As usual, Wal-Mart will be doing the unofficial honours in the week ahead by bringing up the rear in the US results season. The US discount retailer has managed to turn the tide by pulling out all the online stops: it has grown its online business no less than 40% and is expected to make online sales to the tune of USD 11.5 billion in the US this year and USD 17.5 billion worldwide. This growth percentage is unlikely to be sustained, but management was very upbeat at last month’s analysts’ day and confidently stand by their strategy. Wal-Mart expects to grow its earnings per share by 5% next year and invest at the same time, by keeping a tight rein on its costs and buying back shares. 

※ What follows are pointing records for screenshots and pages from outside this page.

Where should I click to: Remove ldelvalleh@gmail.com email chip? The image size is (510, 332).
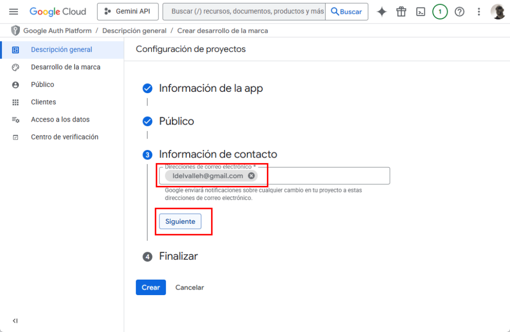(252, 176)
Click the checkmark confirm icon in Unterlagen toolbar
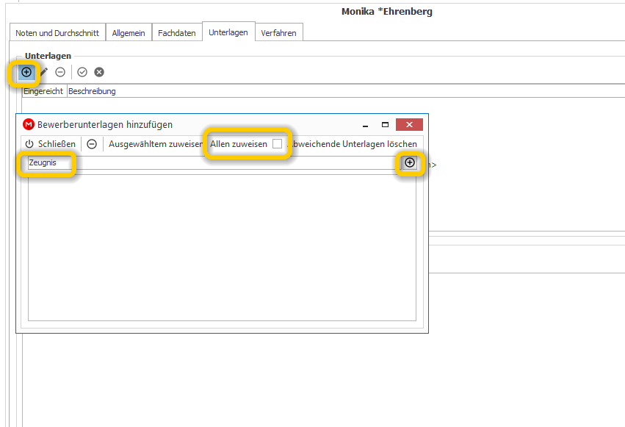 [82, 72]

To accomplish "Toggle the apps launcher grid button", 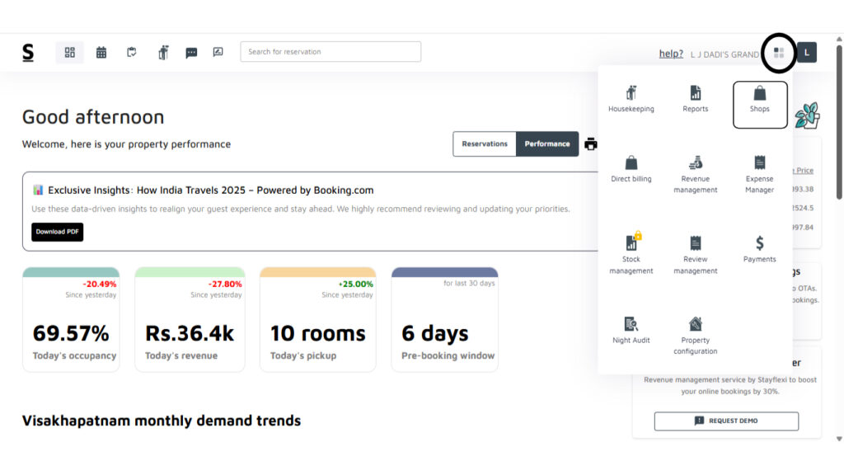I will click(779, 53).
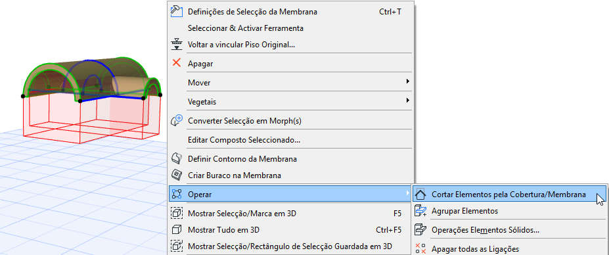Click the red X Apagar icon
This screenshot has height=255, width=609.
[177, 63]
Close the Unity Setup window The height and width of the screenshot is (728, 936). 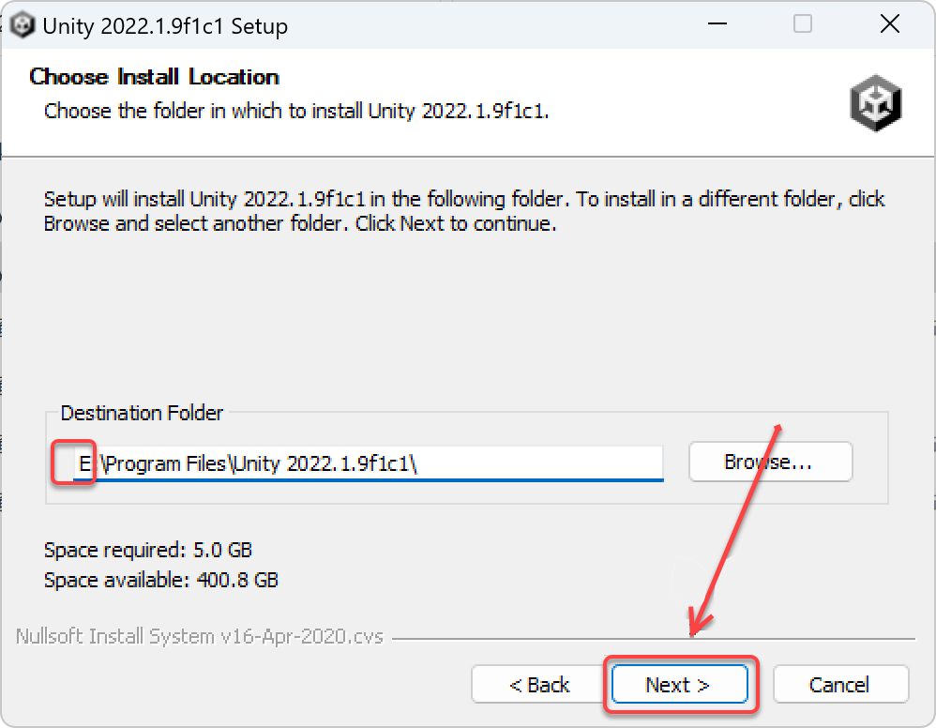coord(889,25)

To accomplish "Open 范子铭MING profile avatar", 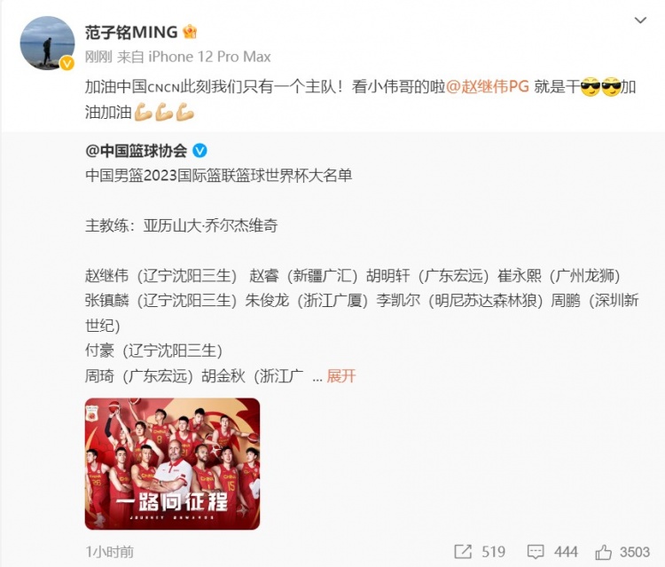I will (48, 43).
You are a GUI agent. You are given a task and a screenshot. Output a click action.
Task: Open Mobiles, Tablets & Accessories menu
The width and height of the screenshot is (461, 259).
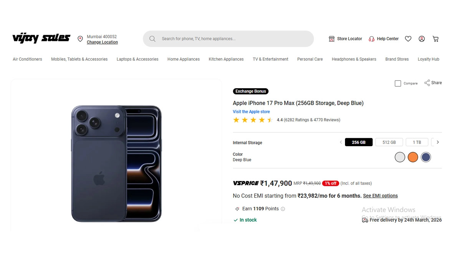pos(79,59)
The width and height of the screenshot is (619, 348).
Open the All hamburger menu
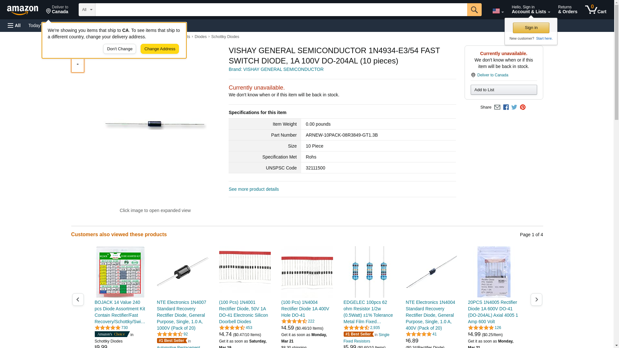(x=14, y=25)
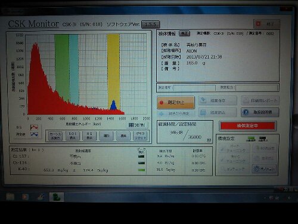
Task: Click the 結果保存 save result button
Action: [x=218, y=101]
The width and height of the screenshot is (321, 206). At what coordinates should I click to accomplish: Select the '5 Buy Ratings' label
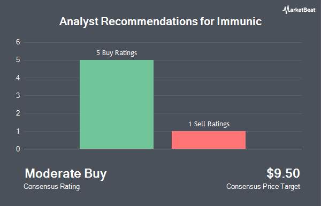tap(117, 53)
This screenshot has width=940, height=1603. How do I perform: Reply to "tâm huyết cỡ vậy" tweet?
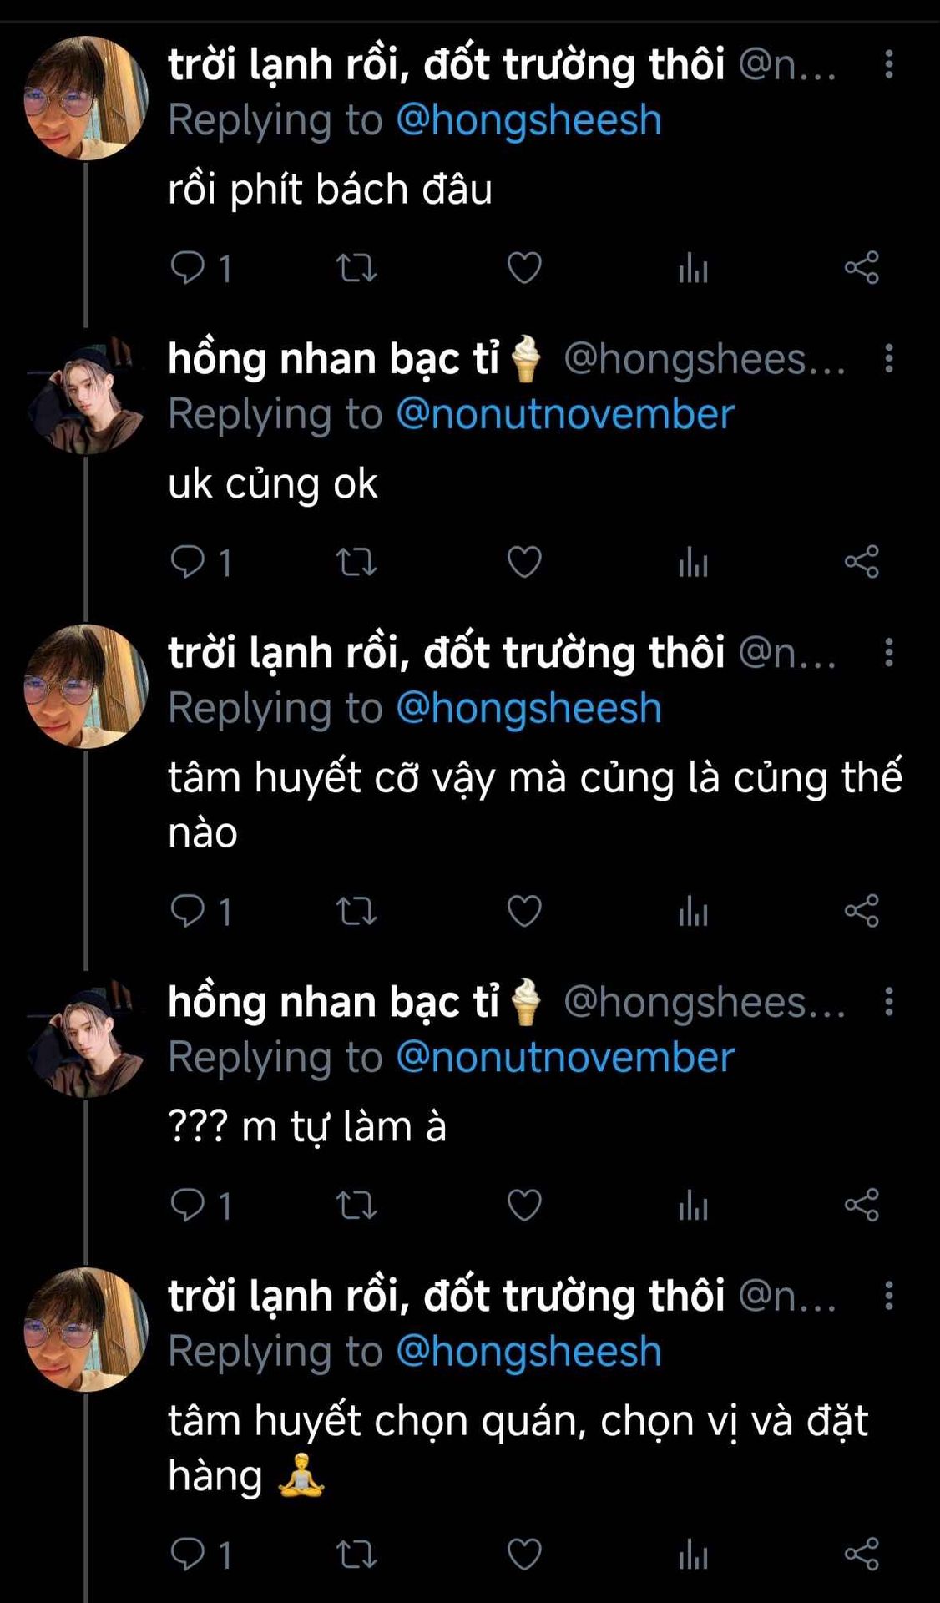coord(188,911)
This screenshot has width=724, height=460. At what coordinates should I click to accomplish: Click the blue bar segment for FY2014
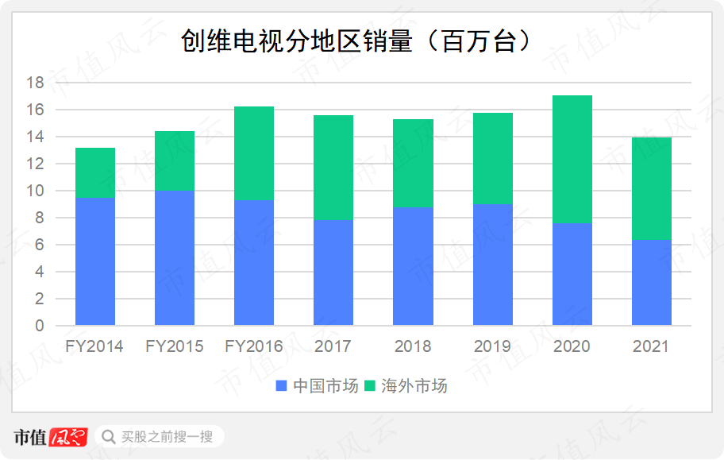[95, 261]
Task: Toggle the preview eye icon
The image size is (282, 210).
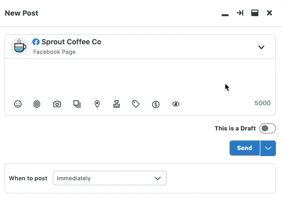Action: [x=176, y=104]
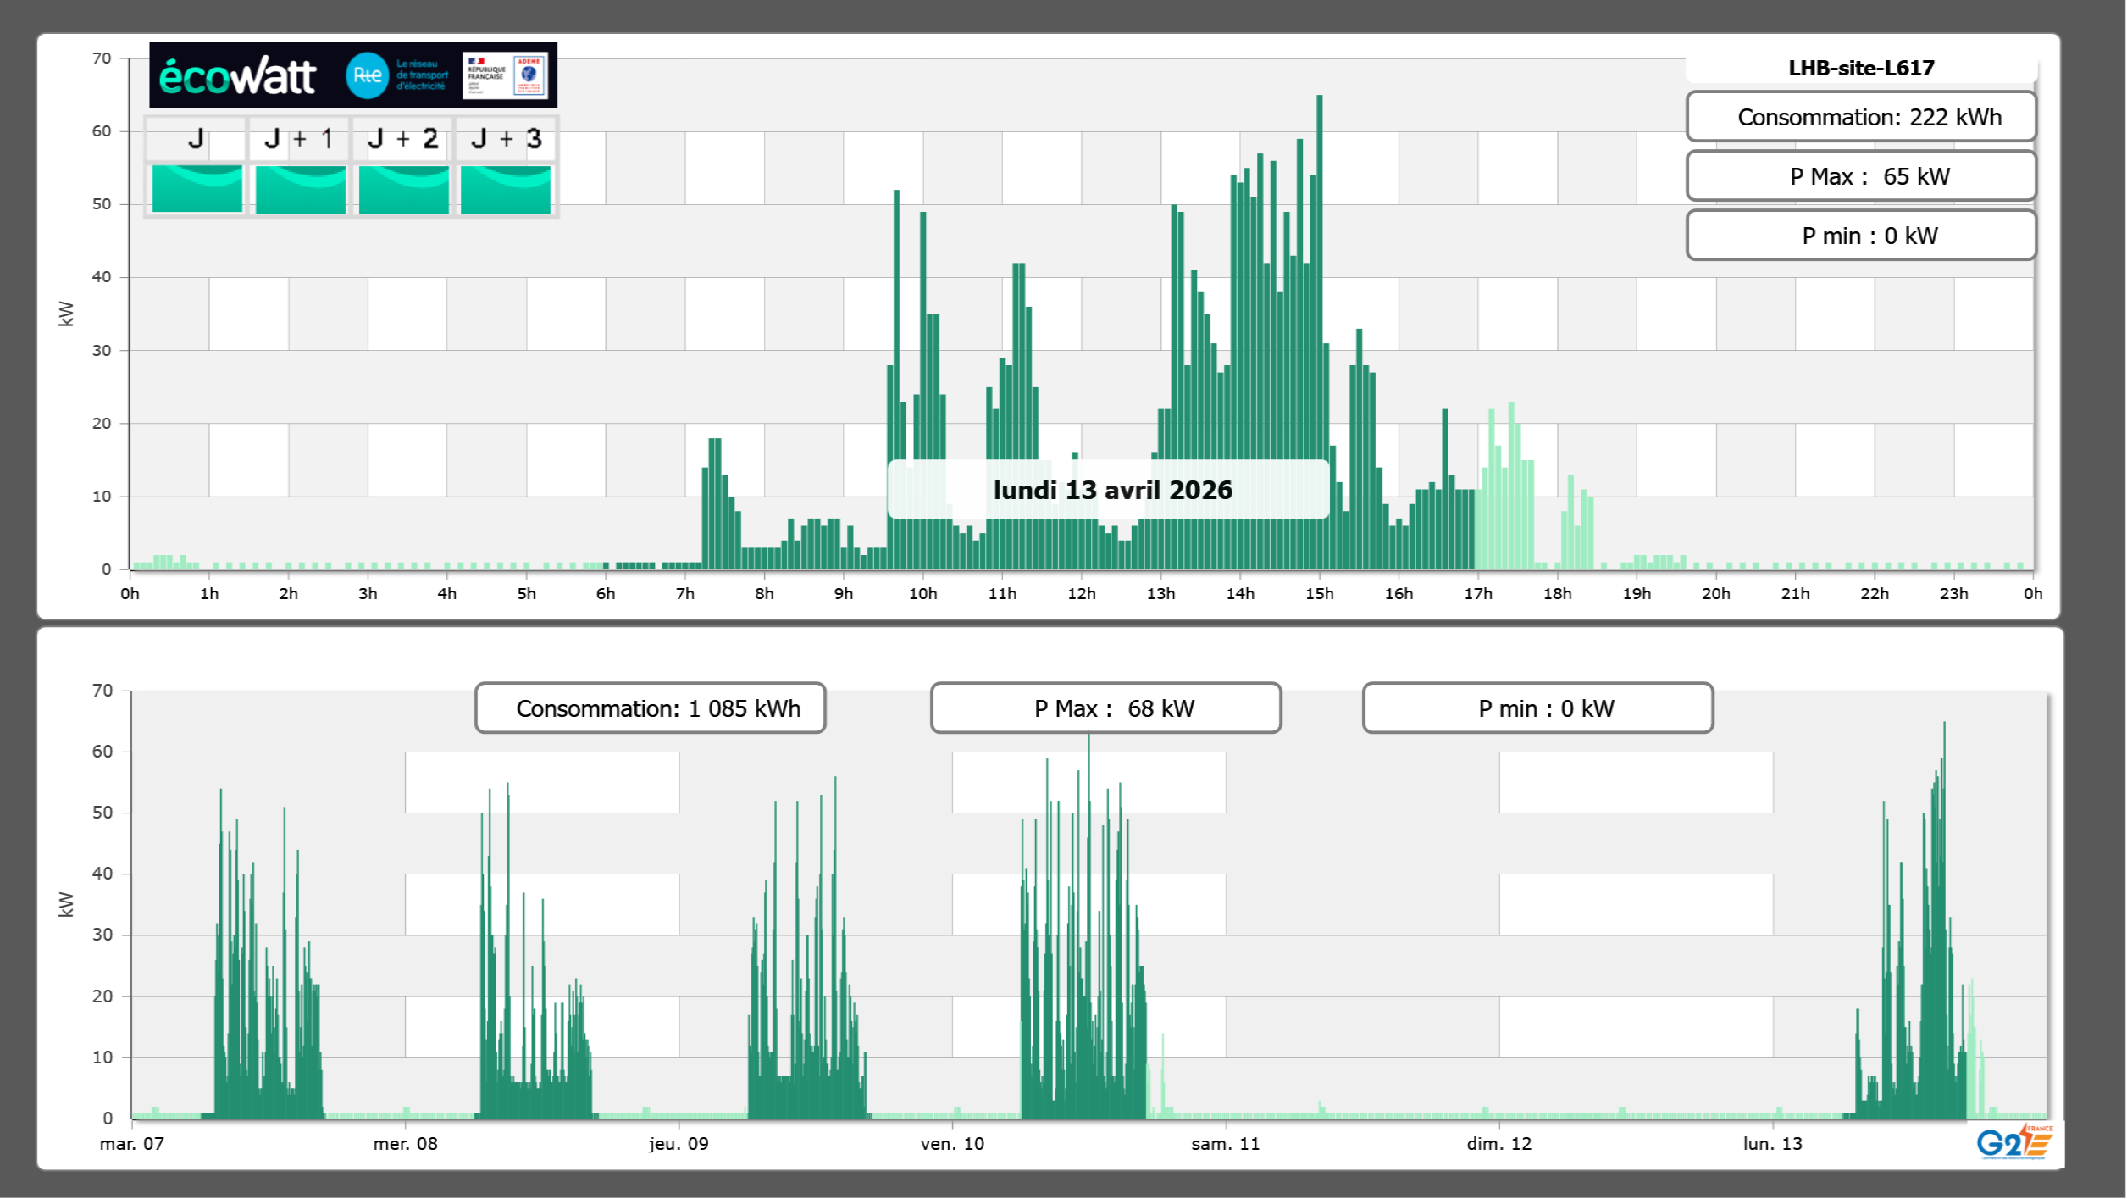Click the ven. 10 label on weekly chart
Image resolution: width=2127 pixels, height=1199 pixels.
coord(952,1143)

Next week’s macroeconomic calendar will be dominated by figures for inflation, industrial production and fresh gross domestic product (GDP) forecasts in many countries. The US, UK, EU, Germany, France, Italy and Spain are all slated to report October consumer price trends, which typically inform central bank policies. Germany issued its latest industrial output figures last week and next week it’s the turn of the US and China (numbers for October) as well as the eurozone and Japan (for September). New projections for third-quarter GDP are expected to be released for China, Japan and the EU (including the Netherlands). The US, China and the UK are slated to report the latest retail sales figures, while Germany and the EU are looking out for the new ZEW index for November, capturing investors’ willingness to invest in these areas. Lastly, China should have compelling data on foreign direct investment, while the US is set to release oil inventories details. Philly Fed numbers for November will provide a first glimpse into how robust economic activity is in the Philadelphia region.